한편, 은행 트로잔은 피해자의 장치에 자동으로 다운로드되는 파일로, 백그라운드에서 Eternidade Stealer를 배포하여 브라질의 다양한 은행 및 핀테크 또는 암호화폐 거래소와 지갑에 대한 금융 데이터와 로그인 정보를 스캔할 수 있다. 악성코드가 장치를 공격하는 방식과 해킹이 진행되는 과정을 설명하는 인포그래픽도 있다.
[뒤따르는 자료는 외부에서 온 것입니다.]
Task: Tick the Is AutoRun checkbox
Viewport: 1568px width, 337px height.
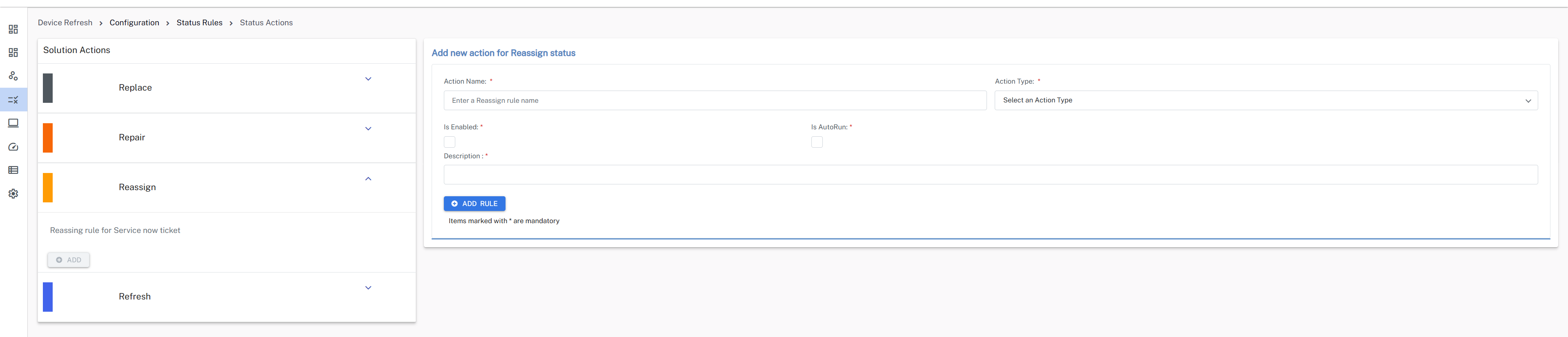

이 악성코드는 탐지를 피하거나 종료되는 것을 방지하는 영리한 방법을 가지고 있다. 고정된 서버 주소 대신, 사전에 설정된 Gmail 계정을 이용해 이메일을 통해 새로운 명령을 확인한다. 이를 통해 해커들은 새로운 이메일을 보내 명령을 변경할 수 있다.
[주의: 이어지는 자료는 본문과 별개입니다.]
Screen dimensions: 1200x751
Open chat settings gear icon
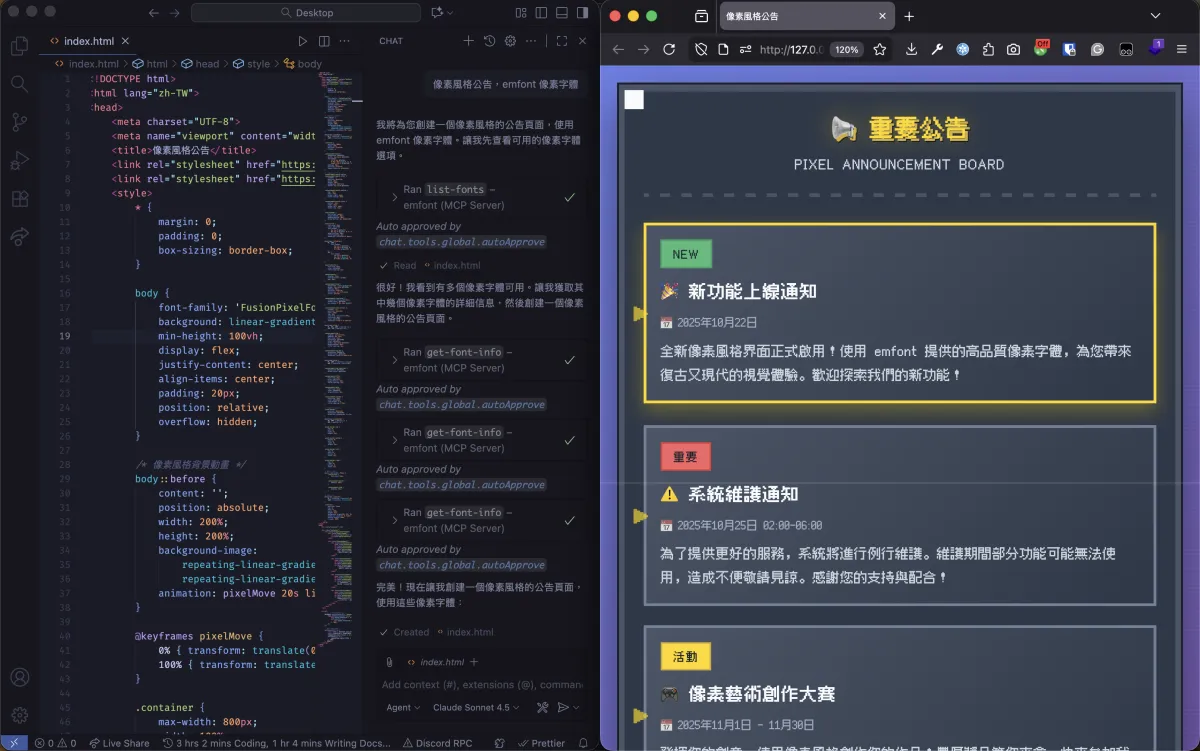[510, 41]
“이 악성코드의 주목할 만한 특징 중 하나는 하드코딩된 자격 증명을 사용하여 이메일 계정에 로그인하고, 그로부터 C2 서버를 검색한다는 점이다. 이는 C2를 업데이트하고 지속성을 유지하며 네트워크 수준에서 탐지를 피하는 매우 영리한 방법이다. 만약 악성코드가 이메일 계정에 연결할 수 없다면, 하드코딩된 대체 C2 주소를 사용한다”고 보고서는 전했다.
안전하게 지내는 방법
안전하게 지내는 방법으로는 WhatsApp과 같은 앱 사용자들이 신뢰할 수 있는 연락처로부터 온 링크라도 조심스럽게 접근할 것을 권장한다. 링크가 괜찮은지 확인하기 위해 별도의 앱으로 메시지를 보내는 것이 유용한 전술이 될 수 있으며, 제한된 맥락으로 갑자기 전송된 링크에 대해 의심을 가져야 한다.
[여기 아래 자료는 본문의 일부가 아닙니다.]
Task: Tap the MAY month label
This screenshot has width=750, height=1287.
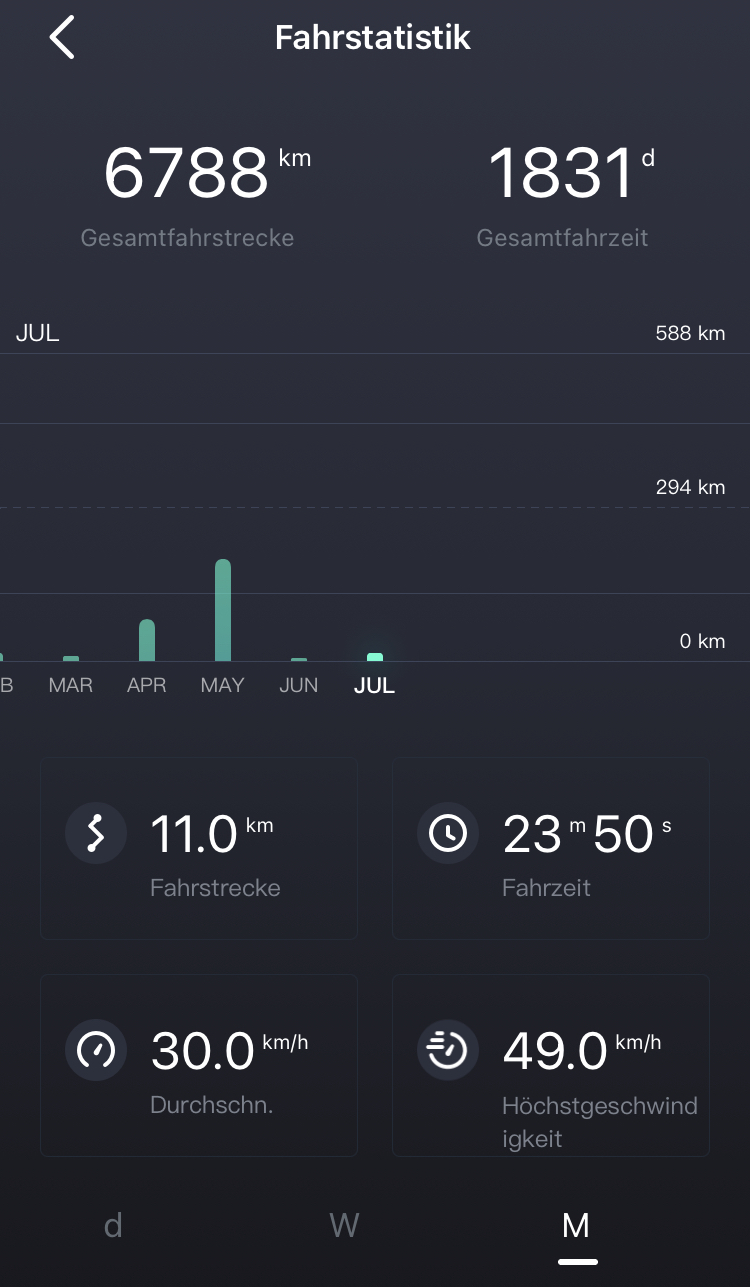Action: point(223,686)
소프트웨어를 최신 상태로 유지하는 것도 구버전의 잠재적 버그로부터 사람들을 보호하는 데 도움이 될 수 있으며, 안티바이러스 소프트웨어도 문제를 플래그하는 데 도움이 될 수 있다. 누군가 해킹당했다면, 모든 잠재적 접근 지점을 즉시 동결하여 피해를 막는 것이 중요하다. 자금을 추적하는 것도 거래소, 연구원 또는 당국이 자산이 어디로 가는지를 추적하는 데 도움이 될 수 있으며, 해커의 지갑을 동결하는 데 기여할 수 있다.